↓↓↓

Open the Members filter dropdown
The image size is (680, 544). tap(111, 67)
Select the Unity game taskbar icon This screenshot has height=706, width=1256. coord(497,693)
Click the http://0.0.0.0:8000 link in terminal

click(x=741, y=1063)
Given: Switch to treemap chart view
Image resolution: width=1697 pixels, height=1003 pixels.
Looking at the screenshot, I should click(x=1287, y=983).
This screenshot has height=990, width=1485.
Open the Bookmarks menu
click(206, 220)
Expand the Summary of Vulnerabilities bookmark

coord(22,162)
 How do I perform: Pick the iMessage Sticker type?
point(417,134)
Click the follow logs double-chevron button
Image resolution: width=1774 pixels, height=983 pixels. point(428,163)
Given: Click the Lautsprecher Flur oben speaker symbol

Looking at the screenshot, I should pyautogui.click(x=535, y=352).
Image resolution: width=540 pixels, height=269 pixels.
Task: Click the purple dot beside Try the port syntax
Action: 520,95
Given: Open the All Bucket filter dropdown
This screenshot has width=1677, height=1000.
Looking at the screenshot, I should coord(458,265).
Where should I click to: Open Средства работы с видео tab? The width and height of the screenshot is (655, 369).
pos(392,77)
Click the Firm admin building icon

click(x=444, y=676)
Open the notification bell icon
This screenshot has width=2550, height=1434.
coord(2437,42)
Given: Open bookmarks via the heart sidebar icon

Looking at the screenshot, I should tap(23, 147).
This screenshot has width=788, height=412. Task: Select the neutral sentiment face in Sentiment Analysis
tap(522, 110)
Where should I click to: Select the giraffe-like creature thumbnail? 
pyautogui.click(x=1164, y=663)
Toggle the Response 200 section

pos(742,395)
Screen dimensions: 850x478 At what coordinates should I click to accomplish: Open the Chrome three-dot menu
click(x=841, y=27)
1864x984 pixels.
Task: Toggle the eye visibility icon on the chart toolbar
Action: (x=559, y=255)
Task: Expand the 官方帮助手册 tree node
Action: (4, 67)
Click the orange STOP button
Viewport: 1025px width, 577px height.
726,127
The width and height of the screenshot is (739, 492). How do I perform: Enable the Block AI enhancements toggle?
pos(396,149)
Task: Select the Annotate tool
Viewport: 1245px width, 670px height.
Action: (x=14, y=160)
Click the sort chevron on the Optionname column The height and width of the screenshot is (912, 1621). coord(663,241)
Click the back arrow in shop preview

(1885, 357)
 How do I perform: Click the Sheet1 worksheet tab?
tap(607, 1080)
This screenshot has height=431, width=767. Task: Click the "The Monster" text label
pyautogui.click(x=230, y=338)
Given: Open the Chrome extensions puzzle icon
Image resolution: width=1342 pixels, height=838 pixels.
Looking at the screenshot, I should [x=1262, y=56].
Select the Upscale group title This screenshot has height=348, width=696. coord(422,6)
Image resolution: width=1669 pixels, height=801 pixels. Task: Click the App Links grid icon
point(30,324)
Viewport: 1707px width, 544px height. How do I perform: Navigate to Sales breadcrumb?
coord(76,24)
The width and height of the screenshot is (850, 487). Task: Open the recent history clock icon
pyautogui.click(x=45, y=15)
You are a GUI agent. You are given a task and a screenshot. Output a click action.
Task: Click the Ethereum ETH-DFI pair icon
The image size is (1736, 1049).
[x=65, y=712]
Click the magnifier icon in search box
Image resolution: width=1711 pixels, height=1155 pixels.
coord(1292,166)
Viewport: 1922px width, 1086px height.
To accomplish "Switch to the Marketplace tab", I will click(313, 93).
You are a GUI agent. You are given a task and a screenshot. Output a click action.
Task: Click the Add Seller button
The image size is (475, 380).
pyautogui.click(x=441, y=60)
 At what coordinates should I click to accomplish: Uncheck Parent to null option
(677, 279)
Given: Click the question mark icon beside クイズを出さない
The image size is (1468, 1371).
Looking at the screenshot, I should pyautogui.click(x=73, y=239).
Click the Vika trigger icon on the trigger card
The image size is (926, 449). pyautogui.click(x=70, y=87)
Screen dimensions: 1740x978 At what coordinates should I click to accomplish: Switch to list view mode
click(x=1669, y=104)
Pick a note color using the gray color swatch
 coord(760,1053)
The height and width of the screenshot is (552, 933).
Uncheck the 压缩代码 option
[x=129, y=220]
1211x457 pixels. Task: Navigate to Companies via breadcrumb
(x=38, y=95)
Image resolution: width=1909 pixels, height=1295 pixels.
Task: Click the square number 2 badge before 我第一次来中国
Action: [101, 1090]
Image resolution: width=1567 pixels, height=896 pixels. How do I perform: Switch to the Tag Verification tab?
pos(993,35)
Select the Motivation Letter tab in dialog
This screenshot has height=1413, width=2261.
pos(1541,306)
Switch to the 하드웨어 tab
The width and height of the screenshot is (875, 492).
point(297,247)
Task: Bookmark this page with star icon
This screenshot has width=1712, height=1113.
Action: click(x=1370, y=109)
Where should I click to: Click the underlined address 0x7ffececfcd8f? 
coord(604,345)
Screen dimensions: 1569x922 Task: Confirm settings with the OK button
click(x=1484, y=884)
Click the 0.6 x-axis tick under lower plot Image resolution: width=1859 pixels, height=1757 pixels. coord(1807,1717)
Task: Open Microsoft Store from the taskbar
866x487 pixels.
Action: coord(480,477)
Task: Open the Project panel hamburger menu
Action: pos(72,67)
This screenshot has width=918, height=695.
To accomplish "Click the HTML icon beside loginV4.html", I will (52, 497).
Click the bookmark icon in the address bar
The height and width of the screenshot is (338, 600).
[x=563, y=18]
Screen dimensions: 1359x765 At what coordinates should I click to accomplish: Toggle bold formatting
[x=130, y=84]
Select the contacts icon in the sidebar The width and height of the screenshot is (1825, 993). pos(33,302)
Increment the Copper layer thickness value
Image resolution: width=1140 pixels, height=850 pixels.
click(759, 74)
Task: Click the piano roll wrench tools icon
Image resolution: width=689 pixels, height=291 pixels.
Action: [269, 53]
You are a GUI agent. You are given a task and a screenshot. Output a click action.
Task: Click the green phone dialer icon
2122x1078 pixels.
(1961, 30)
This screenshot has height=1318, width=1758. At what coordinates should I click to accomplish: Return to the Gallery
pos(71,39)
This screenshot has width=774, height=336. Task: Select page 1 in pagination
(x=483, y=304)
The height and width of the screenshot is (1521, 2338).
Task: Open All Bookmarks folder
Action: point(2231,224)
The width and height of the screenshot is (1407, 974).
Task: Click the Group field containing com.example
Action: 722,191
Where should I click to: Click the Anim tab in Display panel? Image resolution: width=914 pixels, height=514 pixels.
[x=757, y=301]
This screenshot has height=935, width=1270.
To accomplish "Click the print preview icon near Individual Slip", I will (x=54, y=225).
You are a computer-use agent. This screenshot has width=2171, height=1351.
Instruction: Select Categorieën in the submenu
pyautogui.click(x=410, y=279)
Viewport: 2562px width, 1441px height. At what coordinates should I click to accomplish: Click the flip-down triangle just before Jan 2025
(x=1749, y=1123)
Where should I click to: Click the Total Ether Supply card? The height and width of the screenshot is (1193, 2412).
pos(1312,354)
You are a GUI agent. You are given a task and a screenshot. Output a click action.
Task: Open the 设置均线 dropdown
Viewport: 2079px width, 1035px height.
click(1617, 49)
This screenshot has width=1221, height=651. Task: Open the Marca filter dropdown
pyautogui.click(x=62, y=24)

↑↑↑

Each line in the listing above is to be returned unchanged.

TASK RESULT:
Open the Members filter dropdown
The image size is (680, 544). tap(111, 67)
Select the Unity game taskbar icon This screenshot has height=706, width=1256. coord(497,693)
Click the http://0.0.0.0:8000 link in terminal

click(x=741, y=1063)
Given: Switch to treemap chart view
Image resolution: width=1697 pixels, height=1003 pixels.
Looking at the screenshot, I should click(x=1287, y=983).
This screenshot has height=990, width=1485.
Open the Bookmarks menu
click(206, 220)
Expand the Summary of Vulnerabilities bookmark

coord(22,162)
 How do I perform: Pick the iMessage Sticker type?
point(417,134)
Click the follow logs double-chevron button
Image resolution: width=1774 pixels, height=983 pixels. point(428,163)
Given: Click the Lautsprecher Flur oben speaker symbol

Looking at the screenshot, I should pyautogui.click(x=535, y=352).
Image resolution: width=540 pixels, height=269 pixels.
Task: Click the purple dot beside Try the port syntax
Action: 520,95
Given: Open the All Bucket filter dropdown
This screenshot has width=1677, height=1000.
Looking at the screenshot, I should coord(458,265).
Where should I click to: Open Средства работы с видео tab? The width and height of the screenshot is (655, 369).
pos(392,77)
Click the Firm admin building icon

click(x=444, y=676)
Open the notification bell icon
This screenshot has width=2550, height=1434.
coord(2437,42)
Given: Open bookmarks via the heart sidebar icon

Looking at the screenshot, I should tap(23, 147).
This screenshot has width=788, height=412. Task: Select the neutral sentiment face in Sentiment Analysis
tap(522, 110)
Where should I click to: Select the giraffe-like creature thumbnail? 
pyautogui.click(x=1164, y=663)
Toggle the Response 200 section

pos(742,395)
Screen dimensions: 850x478 At what coordinates should I click to accomplish: Open the Chrome three-dot menu
click(x=841, y=27)
1864x984 pixels.
Task: Toggle the eye visibility icon on the chart toolbar
Action: (x=559, y=255)
Task: Expand the 官方帮助手册 tree node
Action: (4, 67)
Click the orange STOP button
Viewport: 1025px width, 577px height.
726,127
The width and height of the screenshot is (739, 492). How do I perform: Enable the Block AI enhancements toggle?
pos(396,149)
Task: Select the Annotate tool
Viewport: 1245px width, 670px height.
Action: (x=14, y=160)
Click the sort chevron on the Optionname column The height and width of the screenshot is (912, 1621). coord(663,241)
Click the back arrow in shop preview

(1885, 357)
 How do I perform: Click the Sheet1 worksheet tab?
tap(607, 1080)
This screenshot has height=431, width=767. Task: Click the "The Monster" text label
pyautogui.click(x=230, y=338)
Given: Open the Chrome extensions puzzle icon
Image resolution: width=1342 pixels, height=838 pixels.
Looking at the screenshot, I should [x=1262, y=56].
Select the Upscale group title This screenshot has height=348, width=696. coord(422,6)
Image resolution: width=1669 pixels, height=801 pixels. Task: Click the App Links grid icon
point(30,324)
Viewport: 1707px width, 544px height. How do I perform: Navigate to Sales breadcrumb?
coord(76,24)
The width and height of the screenshot is (850, 487). Task: Open the recent history clock icon
pyautogui.click(x=45, y=15)
You are a GUI agent. You are given a task and a screenshot. Output a click action.
Task: Click the Ethereum ETH-DFI pair icon
The image size is (1736, 1049).
[x=65, y=712]
Click the magnifier icon in search box
Image resolution: width=1711 pixels, height=1155 pixels.
coord(1292,166)
Viewport: 1922px width, 1086px height.
To accomplish "Switch to the Marketplace tab", I will click(313, 93).
You are a GUI agent. You are given a task and a screenshot. Output a click action.
Task: Click the Add Seller button
The image size is (475, 380).
pyautogui.click(x=441, y=60)
 At what coordinates should I click to accomplish: Uncheck Parent to null option
(677, 279)
Given: Click the question mark icon beside クイズを出さない
The image size is (1468, 1371).
Looking at the screenshot, I should pyautogui.click(x=73, y=239).
Click the Vika trigger icon on the trigger card
The image size is (926, 449). pyautogui.click(x=70, y=87)
Screen dimensions: 1740x978 At what coordinates should I click to accomplish: Switch to list view mode
click(x=1669, y=104)
Pick a note color using the gray color swatch
 coord(760,1053)
The height and width of the screenshot is (552, 933).
Uncheck the 压缩代码 option
[x=129, y=220]
1211x457 pixels. Task: Navigate to Companies via breadcrumb
(x=38, y=95)
Image resolution: width=1909 pixels, height=1295 pixels.
Task: Click the square number 2 badge before 我第一次来中国
Action: [101, 1090]
Image resolution: width=1567 pixels, height=896 pixels. How do I perform: Switch to the Tag Verification tab?
pos(993,35)
Select the Motivation Letter tab in dialog
This screenshot has height=1413, width=2261.
pos(1541,306)
Switch to the 하드웨어 tab
The width and height of the screenshot is (875, 492).
point(297,247)
Task: Bookmark this page with star icon
This screenshot has width=1712, height=1113.
Action: click(x=1370, y=109)
Where should I click to: Click the underlined address 0x7ffececfcd8f? 
coord(604,345)
Screen dimensions: 1569x922 Task: Confirm settings with the OK button
click(x=1484, y=884)
Click the 0.6 x-axis tick under lower plot Image resolution: width=1859 pixels, height=1757 pixels. coord(1807,1717)
Task: Open Microsoft Store from the taskbar
866x487 pixels.
Action: coord(480,477)
Task: Open the Project panel hamburger menu
Action: pos(72,67)
This screenshot has width=918, height=695.
To accomplish "Click the HTML icon beside loginV4.html", I will (52, 497).
Click the bookmark icon in the address bar
The height and width of the screenshot is (338, 600).
[x=563, y=18]
Screen dimensions: 1359x765 At what coordinates should I click to accomplish: Toggle bold formatting
[x=130, y=84]
Select the contacts icon in the sidebar The width and height of the screenshot is (1825, 993). pos(33,302)
Increment the Copper layer thickness value
Image resolution: width=1140 pixels, height=850 pixels.
click(759, 74)
Task: Click the piano roll wrench tools icon
Image resolution: width=689 pixels, height=291 pixels.
Action: [269, 53]
You are a GUI agent. You are given a task and a screenshot. Output a click action.
Task: Click the green phone dialer icon
2122x1078 pixels.
(1961, 30)
This screenshot has height=1318, width=1758. At what coordinates should I click to accomplish: Return to the Gallery
pos(71,39)
This screenshot has width=774, height=336. Task: Select page 1 in pagination
(x=483, y=304)
The height and width of the screenshot is (1521, 2338).
Task: Open All Bookmarks folder
Action: point(2231,224)
The width and height of the screenshot is (1407, 974).
Task: Click the Group field containing com.example
Action: 722,191
Where should I click to: Click the Anim tab in Display panel? Image resolution: width=914 pixels, height=514 pixels.
[x=757, y=301]
This screenshot has height=935, width=1270.
To accomplish "Click the print preview icon near Individual Slip", I will (x=54, y=225).
You are a computer-use agent. This screenshot has width=2171, height=1351.
Instruction: Select Categorieën in the submenu
pyautogui.click(x=410, y=279)
Viewport: 2562px width, 1441px height. At what coordinates should I click to accomplish: Click the flip-down triangle just before Jan 2025
(x=1749, y=1123)
Where should I click to: Click the Total Ether Supply card? The height and width of the screenshot is (1193, 2412).
pos(1312,354)
You are a GUI agent. You are given a task and a screenshot. Output a click action.
Task: Open the 设置均线 dropdown
Viewport: 2079px width, 1035px height.
click(1617, 49)
This screenshot has width=1221, height=651. Task: Open the Marca filter dropdown
pyautogui.click(x=62, y=24)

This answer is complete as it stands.